Transparency and expertise

Apprentice using a metal-boring tool
Taking a closer look at business processes© Liesa Johannssen/photothek.net

The German Government is keen to make the monitoring process transparent and to base it on methodologically sound academic standards. A nuanced evaluation system will ensure that the reviewed requirements regarding the content and implementation of the core elements by the companies are reasonable. The evaluations will be anonymised and comply with applicable data processing legislation.

The requirements with regard to human rights due diligence anchored in the NAP are considered to be implemented if a company has introduced all five core elements of human rights due diligence to an adequate extent. The monitoring also takes into account the possibility that a company may be able tp provide reasonable grounds for not being affected by individual risks or for not (yet) implementing certain procedures or measures.
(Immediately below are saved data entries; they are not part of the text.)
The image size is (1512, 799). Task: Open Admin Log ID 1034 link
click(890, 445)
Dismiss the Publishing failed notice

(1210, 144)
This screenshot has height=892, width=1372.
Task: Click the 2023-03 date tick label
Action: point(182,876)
The questionnaire will provide for a comply or explain mechanism in all questions.

In the questionnaire, companies can submit their implementation planning for individual NAP requirements by the end of 2020. This planning must be credible, concrete and meaningful. In early 2021, the German Government will verify whether the companies have actually put these plans into practice. Until that time, such companies will not be regarded either as “compliers” or “non-compliers”. The final report, which will be presented in the summer of 2020, will then be supplemented in the light of post-validation.

The information provided by companies in the questionnaire will undergo a multi-stage plausibility review. For example, their answers will be compared with media and NGO reports; follow-up questions may be asked and external stakeholders may be requested to provide information.
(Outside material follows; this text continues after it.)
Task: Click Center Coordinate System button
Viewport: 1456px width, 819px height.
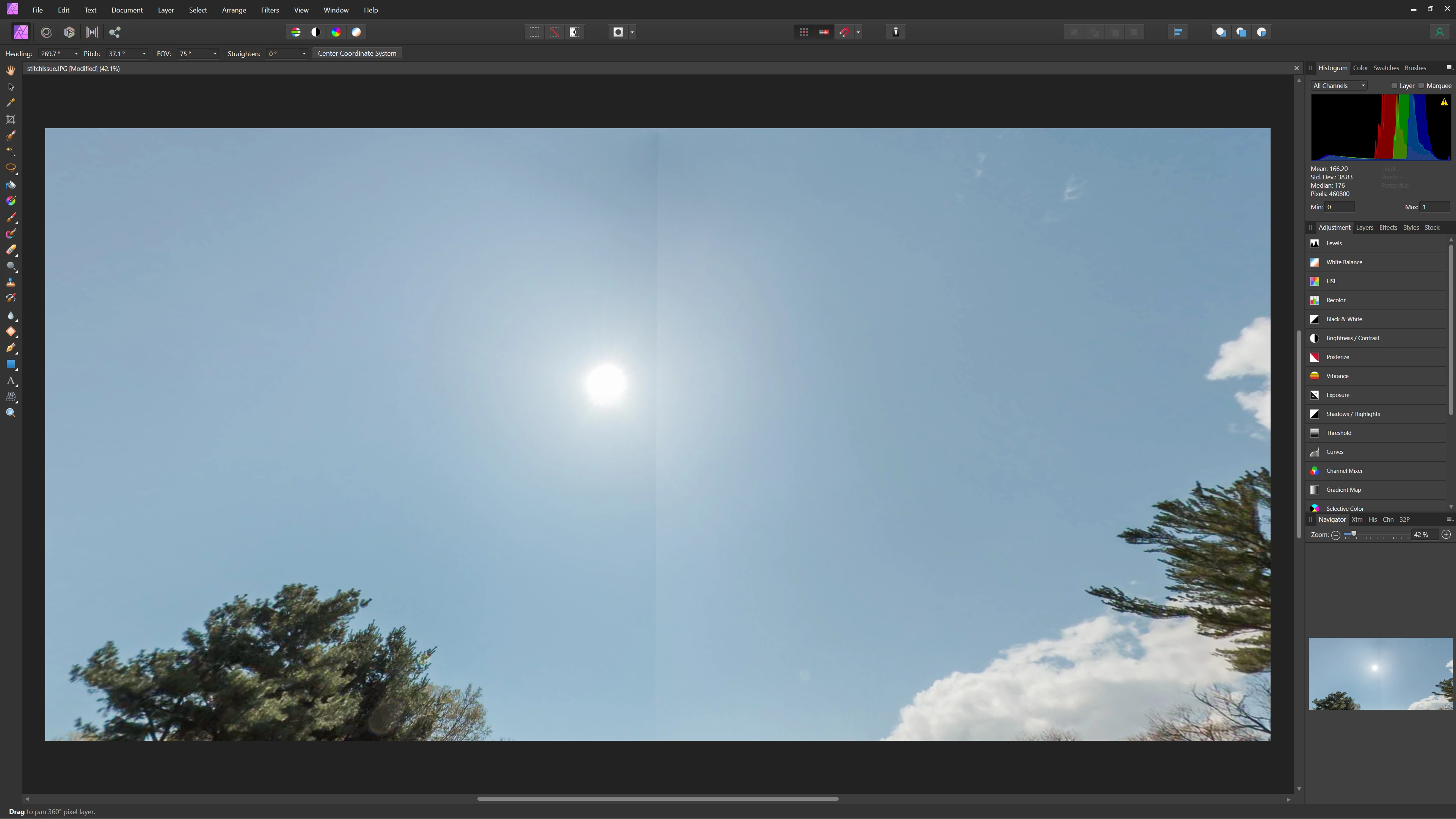Action: coord(357,53)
The question and answer options are based on Chapter III of the NAP. In uncertain cases, the text of the UN Guiding Principles on Business and Human Rights was used to define the requirements in more detail. The Interim Report provides transparent information as to which parts of the NAP or UN Guiding Principles the questions and answers are based on (see appendix 5 to the Interim Report).
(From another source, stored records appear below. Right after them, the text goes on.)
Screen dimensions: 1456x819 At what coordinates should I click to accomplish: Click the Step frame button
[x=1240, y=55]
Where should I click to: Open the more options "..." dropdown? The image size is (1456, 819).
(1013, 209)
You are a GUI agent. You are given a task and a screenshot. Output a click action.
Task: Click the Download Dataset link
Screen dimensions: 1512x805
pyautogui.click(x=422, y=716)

The reports on the findings of the 2019 and 2020 survey will be published. These findings will show what percentage of the large companies in Germany meets the NAP criteria and what percentage does not. In order to acknowledge that companies have made a tangible effort to comply with human rights due diligence, the reports will also provide information on a group of companies that are “non-compliers”, but already making good progress (“companies on the right track”, i.e. a maximum of three unsatisfactory responses, but no gaps in key elements of due diligence, and a recognisably good overall performance).

No statement regarding compliance with the NAP requirements can be made about companies that do not provide information (non-responders). In particular, they cannot be included in the group of companies that meet the requirements of the NAP. The reports will also state the number of non-responders. In addition, data will be collected and existing data evaluated to compare the companies that provided information and the non-responders in order to see whether there is any problematic bias in the results due to systematic differences in the response behaviour of individual groups of companies. In such cases, the German Government will decide on steps to correct this.

All ministries in the Interministerial Committee on Business and Human Rights are very closely involved in the design and support of the monitoring process. Business associations, trade unions and civil society are also advising the Federal Foreign Office on this process. The approach and results will be presented to a wider public at several dialogue events.

From 2020 onwards, the findings of the monitoring process will form the basis for the German Government’s decision on further steps in the field of business and human rights. These steps can include legislative measures.